The Summer We Came to Life

Chapter

56





WHEN I WALK BACK INTO THE HOUSE, JESSE AND Lynette are setting out steaming plates of tortillas, eggs and beans. Jesse looks at me and smiles.

“You okay, kiddo?” She tucks her hair behind her ear and blows me a kiss. Lynette looks at me with the same face full of love and concern.

I nod. I must look awful. But they don’t know. They don’t know that everything’s going to be okay. I try to give them my most reassuring smile.

Isabel comes barreling into the room. “You’re back! Did they tell you?” She’s brandishing her cell phone.

I look at their faces, now beaming with excitement. “What?”

Isabel grins. “Kendra’s on her way.”

“Really?”

Isabel presses the phone into my hands. I look at the text.




Tell Sam everything’s going to be okay. Tell her I love her.





Tell her thank you.





Jesse moves to snatch the phone from me. “I want to read—”

Isabel grabs it first and catches my eye. She shakes her head almost imperceptibly then flashes a smile at Jesse. When I fail to follow suit, she looks at me with questioning eyes. Lynette and Jesse eye us both suspiciously.

It hits me finally. Isabel and Kendra do know something. In the vision Ahari showed me, I kept my eyes shut, but they both opened theirs and spoke to Mina. I’m suddenly inundated with questions for them, but it’ll have to wait. I settle for flashing Lynette and Jesse a megawatt grin.
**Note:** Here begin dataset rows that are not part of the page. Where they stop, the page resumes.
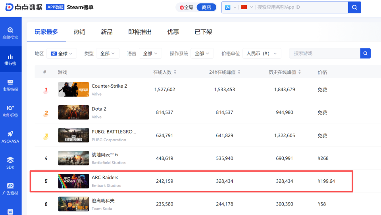Expand the 地区 全球 dropdown
Viewport: 381px width, 215px height.
click(x=62, y=54)
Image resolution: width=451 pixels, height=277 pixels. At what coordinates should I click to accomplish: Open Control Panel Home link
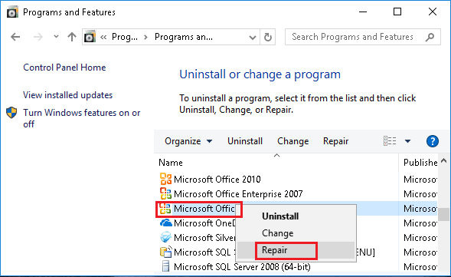click(x=64, y=68)
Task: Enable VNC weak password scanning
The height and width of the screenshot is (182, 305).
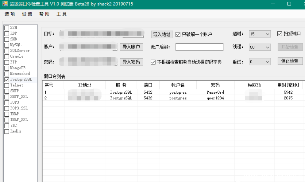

The rest of the day passes in cozy anticipation. Jesse ropes me into a game of rummy. Arshan corners me with a pitch about the selling points of GW’s graduate physics program. Lynette braids my hair the way she did when I was little, and tells me funny stories about her students. She delivers a perfunctory rant about how irrational it is for Kendra to come now. But everyone can tell she’s thrilled. Cornell, too. He swept out our rooms and picked some of Ahari’s flowers to fill the vase on our nightstand.

The whole day, anytime Isabel or I walk past, one of the parents reaches out and pats us or hugs us or smiles. Today is a celebration of life, a reminder of how fragile and fleeting and precious it is. But I wish I could tell them. I wish I could tell them about the secrets we uncovered, about how we are more powerful than we know. Maybe one day. One day, I will tell everyone.